§ **Task to complete**
Only the lines from the one containing "Instruction: Open Google" through the last line of the data below belong in your answer, copied exactly and without pictures.

Dataset records
....................

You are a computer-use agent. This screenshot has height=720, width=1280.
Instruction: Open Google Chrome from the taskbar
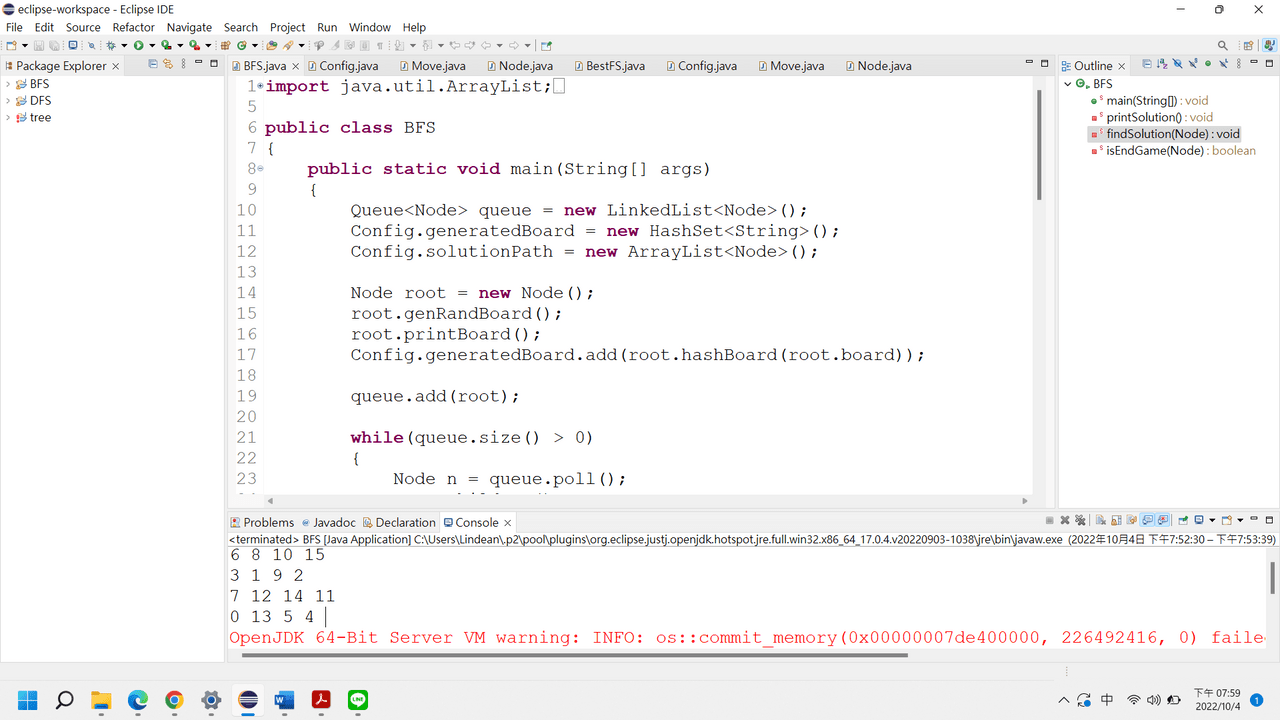(174, 700)
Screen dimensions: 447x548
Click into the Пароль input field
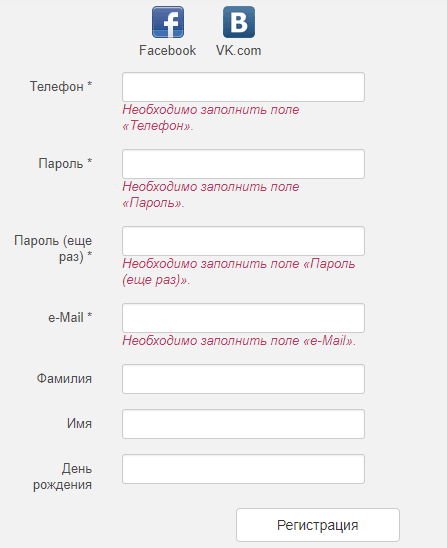243,164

....................

§ **Answer space**
Instruction: Open Google Chrome from the taskbar
(174, 700)
Screen dimensions: 447x548
Click into the Пароль input field
243,164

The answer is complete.